| What you should do |
Can you retype, word for word, the part of the Data 88 course description starting with "In this course, we" and going on through "these language models."?

| Source document |
-- start --
Request Consultations (in place of my office hour): https://dlab.berkeley.edu/consultation/adam-g-anderson



Welcome to the Data 88 course on Language Models and Text Analysis! In this semester we will explore large collections of digitized books as data, using computational text analysis for language modeling. The goal of each student will be to build a series of language models using computational text analysis, and describe / compare the usefulness of these language models for a text corpus / collection of books of your choosing.

In this course, we will evaluate a variety of language models, in order to critically assess the value of the new knowledge that is being generated, and to weigh that knowledge in terms of the ever-increasing tools for deep learning, often referred to as Muppetware (Links to an external site.). We will explore the fundamental arguments that are being advanced about these new methods and how they interact with humanities’ interpretive underpinnings. This course will prepare students to apply Natural Language Processing (NLP) and Computational Text Analysis (CTA) methods in ethical, reflective, and responsible ways—by understanding the potentials and limitations of these language models.
-- end --
| Data lines |
-- start --
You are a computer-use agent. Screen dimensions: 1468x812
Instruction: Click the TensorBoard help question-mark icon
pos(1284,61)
-- end --
-- start --
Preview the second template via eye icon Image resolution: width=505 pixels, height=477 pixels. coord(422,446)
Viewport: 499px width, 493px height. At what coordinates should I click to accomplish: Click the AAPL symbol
-- end --
| Reply to the exercise |
In this course, we will evaluate a variety of language models, in order to critically assess the value of the new knowledge that is being generated, and to weigh that knowledge in terms of the ever-increasing tools for deep learning, often referred to as Muppetware (Links to an external site.). We will explore the fundamental arguments that are being advanced about these new methods and how they interact with humanities’ interpretive underpinnings. This course will prepare students to apply Natural Language Processing (NLP) and Computational Text Analysis (CTA) methods in ethical, reflective, and responsible ways—by understanding the potentials and limitations of these language models.